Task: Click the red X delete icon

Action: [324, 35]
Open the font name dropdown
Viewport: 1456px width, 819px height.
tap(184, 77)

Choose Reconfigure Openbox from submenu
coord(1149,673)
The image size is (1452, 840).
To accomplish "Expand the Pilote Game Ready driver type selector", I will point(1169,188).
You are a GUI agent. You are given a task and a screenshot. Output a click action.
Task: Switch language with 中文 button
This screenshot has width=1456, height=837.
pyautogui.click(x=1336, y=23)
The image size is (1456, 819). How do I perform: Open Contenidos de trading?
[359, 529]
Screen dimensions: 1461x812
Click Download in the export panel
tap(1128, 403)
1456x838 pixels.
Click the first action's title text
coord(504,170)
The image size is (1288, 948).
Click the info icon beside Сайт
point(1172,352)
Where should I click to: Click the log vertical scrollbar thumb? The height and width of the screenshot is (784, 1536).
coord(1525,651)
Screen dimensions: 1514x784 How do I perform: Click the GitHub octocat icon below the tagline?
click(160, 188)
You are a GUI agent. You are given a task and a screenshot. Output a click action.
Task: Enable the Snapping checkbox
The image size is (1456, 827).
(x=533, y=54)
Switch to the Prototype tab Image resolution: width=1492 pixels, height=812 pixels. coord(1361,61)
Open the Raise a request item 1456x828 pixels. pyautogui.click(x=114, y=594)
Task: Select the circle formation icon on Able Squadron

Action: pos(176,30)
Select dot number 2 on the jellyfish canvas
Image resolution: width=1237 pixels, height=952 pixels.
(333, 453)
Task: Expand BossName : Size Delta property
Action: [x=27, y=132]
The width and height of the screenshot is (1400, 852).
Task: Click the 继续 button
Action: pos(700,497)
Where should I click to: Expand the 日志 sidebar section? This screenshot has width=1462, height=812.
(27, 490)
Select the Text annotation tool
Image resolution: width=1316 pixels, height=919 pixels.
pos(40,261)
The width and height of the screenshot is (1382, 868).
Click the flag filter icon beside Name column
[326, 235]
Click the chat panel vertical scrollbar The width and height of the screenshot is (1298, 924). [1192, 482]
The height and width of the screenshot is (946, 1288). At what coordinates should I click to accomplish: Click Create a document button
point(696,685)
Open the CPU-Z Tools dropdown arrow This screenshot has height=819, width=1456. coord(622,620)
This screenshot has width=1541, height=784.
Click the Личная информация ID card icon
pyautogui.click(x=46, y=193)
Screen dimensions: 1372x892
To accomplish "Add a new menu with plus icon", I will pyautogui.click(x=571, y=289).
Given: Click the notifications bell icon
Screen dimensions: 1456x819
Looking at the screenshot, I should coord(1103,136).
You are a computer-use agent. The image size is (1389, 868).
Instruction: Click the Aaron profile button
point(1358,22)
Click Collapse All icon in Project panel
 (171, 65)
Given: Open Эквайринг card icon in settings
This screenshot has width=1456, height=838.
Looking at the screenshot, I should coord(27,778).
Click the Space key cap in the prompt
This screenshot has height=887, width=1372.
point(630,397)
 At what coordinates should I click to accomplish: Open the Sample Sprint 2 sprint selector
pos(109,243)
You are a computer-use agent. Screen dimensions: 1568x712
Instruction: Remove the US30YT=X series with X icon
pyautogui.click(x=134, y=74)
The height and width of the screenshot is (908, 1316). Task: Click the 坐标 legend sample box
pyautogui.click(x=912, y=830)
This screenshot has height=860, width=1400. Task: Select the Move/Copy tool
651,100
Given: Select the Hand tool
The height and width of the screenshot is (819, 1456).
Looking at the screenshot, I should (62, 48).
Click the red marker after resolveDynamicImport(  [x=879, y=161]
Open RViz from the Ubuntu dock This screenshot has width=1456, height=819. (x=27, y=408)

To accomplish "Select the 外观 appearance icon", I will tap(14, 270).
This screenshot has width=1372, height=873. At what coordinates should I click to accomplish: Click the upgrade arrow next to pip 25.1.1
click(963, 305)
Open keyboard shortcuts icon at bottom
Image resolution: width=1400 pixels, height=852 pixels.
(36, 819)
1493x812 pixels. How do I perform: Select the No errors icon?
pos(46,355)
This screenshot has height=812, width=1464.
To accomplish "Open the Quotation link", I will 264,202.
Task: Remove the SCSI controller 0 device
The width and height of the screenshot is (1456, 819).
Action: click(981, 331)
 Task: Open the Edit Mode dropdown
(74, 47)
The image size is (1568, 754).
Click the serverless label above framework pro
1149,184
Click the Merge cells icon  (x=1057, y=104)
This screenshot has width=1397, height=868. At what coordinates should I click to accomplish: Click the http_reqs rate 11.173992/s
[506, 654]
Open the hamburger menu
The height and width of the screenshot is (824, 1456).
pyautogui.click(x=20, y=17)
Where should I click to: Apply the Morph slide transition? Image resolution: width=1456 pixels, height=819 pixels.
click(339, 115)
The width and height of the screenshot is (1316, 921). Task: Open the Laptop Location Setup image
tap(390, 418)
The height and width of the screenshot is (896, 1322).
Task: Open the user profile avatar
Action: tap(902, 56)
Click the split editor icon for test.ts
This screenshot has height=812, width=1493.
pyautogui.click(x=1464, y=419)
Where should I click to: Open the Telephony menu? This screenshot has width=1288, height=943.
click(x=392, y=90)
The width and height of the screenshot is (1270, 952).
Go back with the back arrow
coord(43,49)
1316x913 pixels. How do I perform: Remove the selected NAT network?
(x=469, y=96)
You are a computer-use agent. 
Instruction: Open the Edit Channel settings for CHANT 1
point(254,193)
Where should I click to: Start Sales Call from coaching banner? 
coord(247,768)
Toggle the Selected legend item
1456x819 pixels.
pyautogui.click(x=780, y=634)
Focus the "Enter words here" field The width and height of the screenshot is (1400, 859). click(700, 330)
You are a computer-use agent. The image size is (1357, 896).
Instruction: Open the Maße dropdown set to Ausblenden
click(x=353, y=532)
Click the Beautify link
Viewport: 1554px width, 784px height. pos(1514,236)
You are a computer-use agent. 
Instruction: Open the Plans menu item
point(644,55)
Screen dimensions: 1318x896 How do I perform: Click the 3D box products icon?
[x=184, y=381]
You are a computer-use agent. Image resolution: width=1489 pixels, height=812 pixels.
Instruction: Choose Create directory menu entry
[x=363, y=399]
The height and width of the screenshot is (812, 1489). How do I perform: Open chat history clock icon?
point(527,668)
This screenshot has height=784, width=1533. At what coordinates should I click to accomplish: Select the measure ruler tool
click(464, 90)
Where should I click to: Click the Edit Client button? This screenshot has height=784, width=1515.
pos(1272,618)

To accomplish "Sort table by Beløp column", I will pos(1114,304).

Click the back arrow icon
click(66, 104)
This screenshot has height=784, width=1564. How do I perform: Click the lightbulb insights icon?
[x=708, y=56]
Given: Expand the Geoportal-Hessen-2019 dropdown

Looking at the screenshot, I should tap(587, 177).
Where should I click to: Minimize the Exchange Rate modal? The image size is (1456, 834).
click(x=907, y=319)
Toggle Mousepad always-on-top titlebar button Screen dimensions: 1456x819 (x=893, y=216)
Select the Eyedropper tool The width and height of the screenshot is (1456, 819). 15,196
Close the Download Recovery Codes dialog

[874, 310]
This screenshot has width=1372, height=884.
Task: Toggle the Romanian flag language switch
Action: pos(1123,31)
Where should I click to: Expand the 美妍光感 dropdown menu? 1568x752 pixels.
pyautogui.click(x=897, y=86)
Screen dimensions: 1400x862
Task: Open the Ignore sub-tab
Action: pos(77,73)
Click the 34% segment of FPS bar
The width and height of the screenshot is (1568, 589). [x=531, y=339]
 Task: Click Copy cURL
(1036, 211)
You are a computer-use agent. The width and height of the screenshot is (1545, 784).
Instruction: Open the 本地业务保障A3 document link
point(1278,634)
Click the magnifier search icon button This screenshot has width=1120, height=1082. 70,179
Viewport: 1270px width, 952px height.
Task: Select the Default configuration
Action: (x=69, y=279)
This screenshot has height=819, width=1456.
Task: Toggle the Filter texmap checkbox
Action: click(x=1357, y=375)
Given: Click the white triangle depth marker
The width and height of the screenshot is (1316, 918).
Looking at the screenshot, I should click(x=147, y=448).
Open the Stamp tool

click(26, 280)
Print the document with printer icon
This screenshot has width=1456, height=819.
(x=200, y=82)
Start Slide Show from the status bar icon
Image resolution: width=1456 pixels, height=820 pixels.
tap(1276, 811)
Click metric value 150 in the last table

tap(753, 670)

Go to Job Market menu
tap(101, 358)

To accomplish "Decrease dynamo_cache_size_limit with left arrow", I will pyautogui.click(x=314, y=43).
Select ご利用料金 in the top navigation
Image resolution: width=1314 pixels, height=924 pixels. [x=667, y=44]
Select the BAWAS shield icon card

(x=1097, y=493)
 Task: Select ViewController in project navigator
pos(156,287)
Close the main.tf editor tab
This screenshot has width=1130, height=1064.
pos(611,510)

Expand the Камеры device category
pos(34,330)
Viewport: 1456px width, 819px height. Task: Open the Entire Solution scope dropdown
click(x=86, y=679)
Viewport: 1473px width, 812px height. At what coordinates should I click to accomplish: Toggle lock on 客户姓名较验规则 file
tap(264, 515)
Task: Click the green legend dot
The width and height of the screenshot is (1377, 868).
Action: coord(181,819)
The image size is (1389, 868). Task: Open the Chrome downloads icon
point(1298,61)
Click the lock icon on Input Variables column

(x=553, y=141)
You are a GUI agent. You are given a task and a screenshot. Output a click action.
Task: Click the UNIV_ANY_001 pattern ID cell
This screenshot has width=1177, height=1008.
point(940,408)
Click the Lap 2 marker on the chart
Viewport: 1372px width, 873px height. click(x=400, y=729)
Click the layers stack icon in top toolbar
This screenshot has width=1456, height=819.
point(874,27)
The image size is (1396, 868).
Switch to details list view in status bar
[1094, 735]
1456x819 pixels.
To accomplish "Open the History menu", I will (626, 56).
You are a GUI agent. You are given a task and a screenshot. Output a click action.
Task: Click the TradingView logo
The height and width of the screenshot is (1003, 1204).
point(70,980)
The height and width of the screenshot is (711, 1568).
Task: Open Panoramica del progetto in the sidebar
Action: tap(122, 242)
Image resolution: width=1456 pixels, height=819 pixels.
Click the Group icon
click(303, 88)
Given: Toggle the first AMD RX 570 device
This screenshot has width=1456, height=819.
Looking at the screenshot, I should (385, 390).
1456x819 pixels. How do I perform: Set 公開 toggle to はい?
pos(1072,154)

━━━━

*What the task asks*. Search the material above for the word "will", and return each line that holds it.

*Reply to the exercise*.
To accomplish "Expand the Pilote Game Ready driver type selector", I will point(1169,188).
To accomplish "Add a new menu with plus icon", I will pyautogui.click(x=571, y=289).
To accomplish "Select the 外观 appearance icon", I will tap(14, 270).
To accomplish "Open the Quotation link", I will 264,202.
To accomplish "Sort table by Beløp column", I will pos(1114,304).
To accomplish "Decrease dynamo_cache_size_limit with left arrow", I will pyautogui.click(x=314, y=43).
To accomplish "Open the History menu", I will (626, 56).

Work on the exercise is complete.